Marcel Gery

Personal information
- National team: Czechoslovakia Canada
- Born: March 15, 1965 (age 61) Smolenice, Trnava, Czechoslovakia
- Height: 1.91 m (6 ft 3 in)
- Weight: 84 kg (185 lb)

Sport
- Sport: Swimming
- Strokes: Butterfly
- Club: North York Aquatic Club

Medal record
Men's swimming
Representing Czechoslovakia
Friendship Games
| Bronze medal – third place | 1984 Moscow | 100 metre butterfly |
| Bronze medal – third place | 1984 Moscow | 200 metre butterfly |
| Bronze medal – third place | 1984 Moscow | 4×100 m freestyle relay |
| Bronze medal – third place | 1984 Moscow | 4×200 m freestyle relay |
| Bronze medal – third place | 1984 Moscow | 4×100 m medley relay |
European Championships (LC)
| Bronze medal – third place | 1985 Sofia | 100 m butterfly |
Universiade
| Bronze medal – third place | 1985 Kobe | 200 m freestyle |
Representing Canada
Olympic Games
| Bronze medal – third place | 1992 Barcelona | 4×100 m medley |
Pan Pacific Championships
| Silver medal – second place | 1991 Edmonton | 100 m butterfly |
| Silver medal – second place | 1991 Edmonton | 4x100 m medley |
| Bronze medal – third place | 1987 Brisbane | 200 m freestyle |
| Bronze medal – third place | 1991 Edmonton | 4x100 m freestyle |
Commonwealth Games
| Gold medal – first place | 1990 Auckland | 4x100 m medley |
| Silver medal – second place | 1990 Auckland | 100m butterfly |
| Bronze medal – third place | 1990 Auckland | 4x100 m freestyle |

= Marcel Gery =

Czech and Canadian swimmer

Marcel Gery (in Czech and Slovak Marcel Géry; born March 15, 1965) is a former butterfly swimmer, who was born in Czechoslovakia and competed for the Czechoslovak national team in international competitions.
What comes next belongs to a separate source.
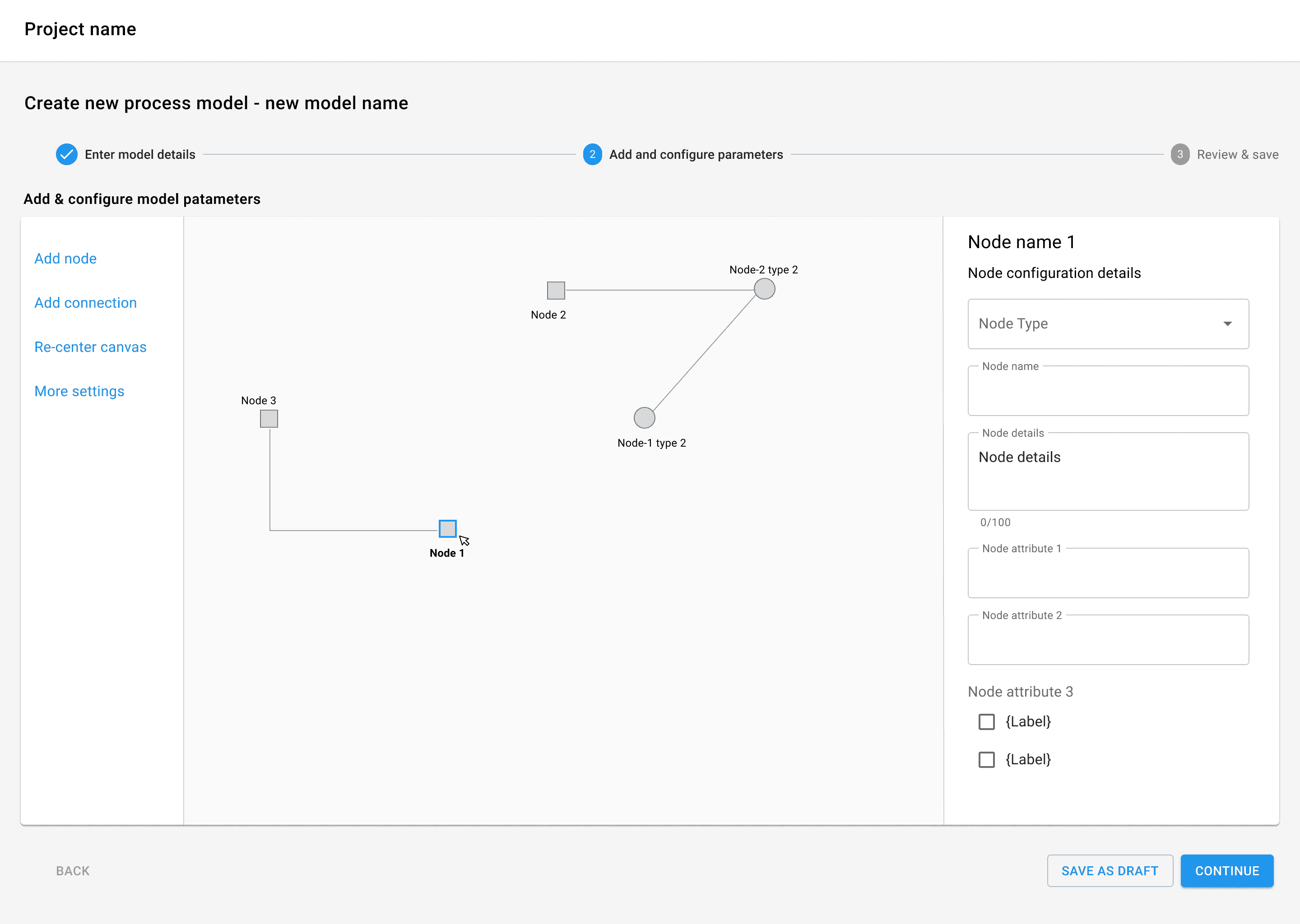
Task: Check the first {Label} checkbox
Action: point(986,721)
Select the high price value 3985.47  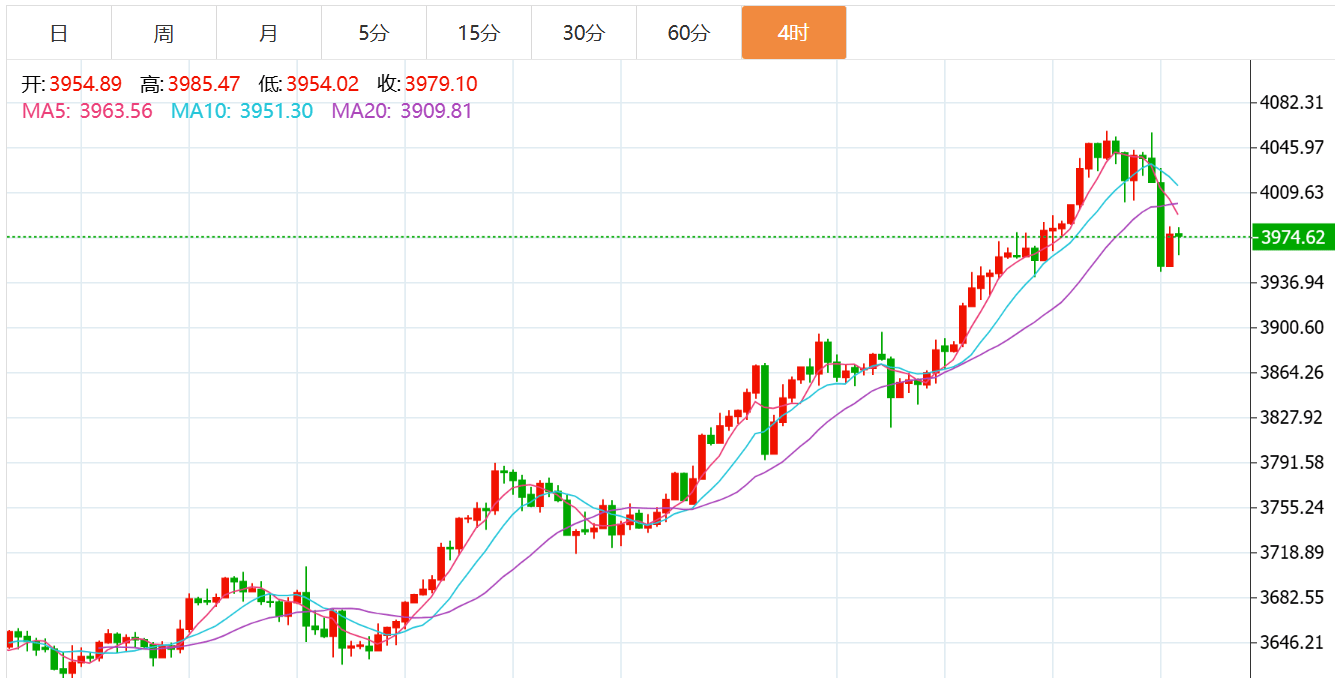pos(204,84)
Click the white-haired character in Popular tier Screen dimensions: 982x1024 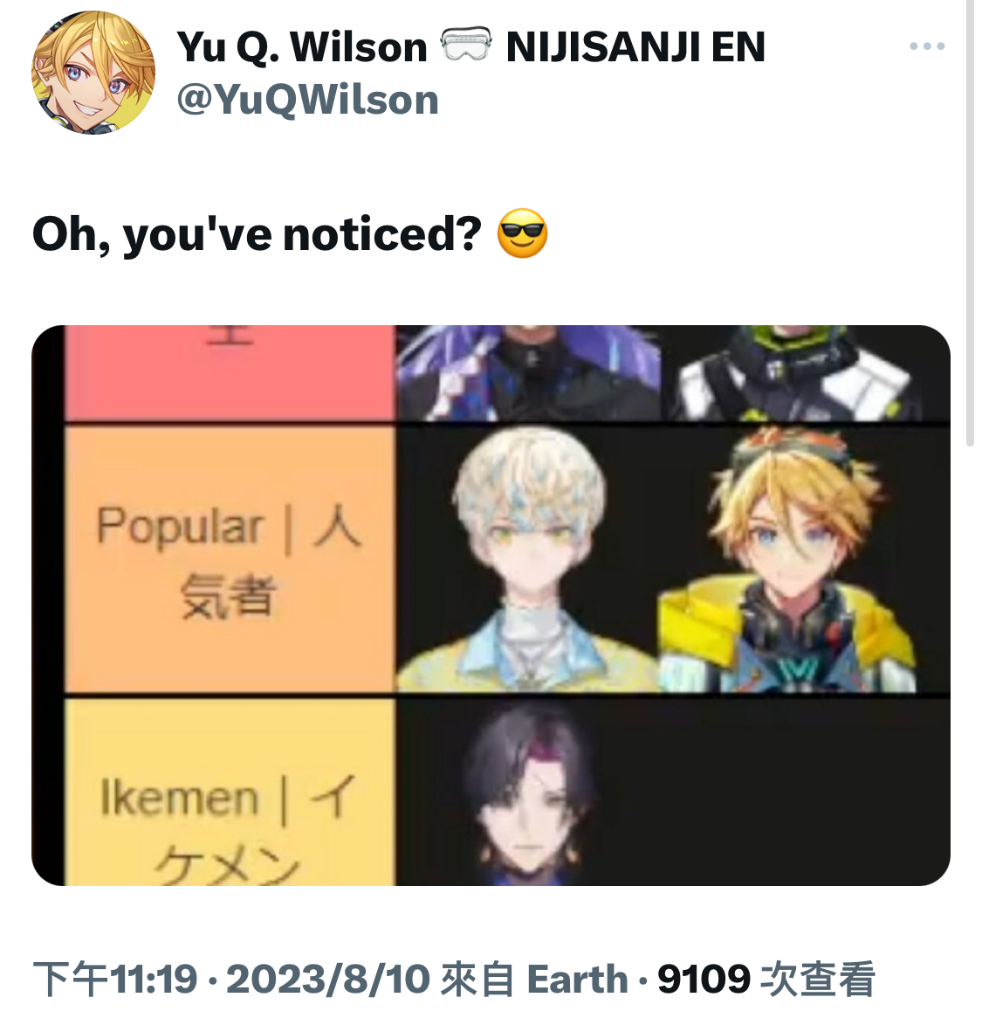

At the 1985 Summer Universiade, Gery won a bronze medal in the 200-metre freestyle.

He later emigrated to Canada and competed for the Canadian national team at the 1992 Summer Olympics in Barcelona, Spain. There he won bronze medal with the men's 4×100-metres medley relay team, alongside Mark Tewksbury, Jonathan Cleveland and Stephen Clarke.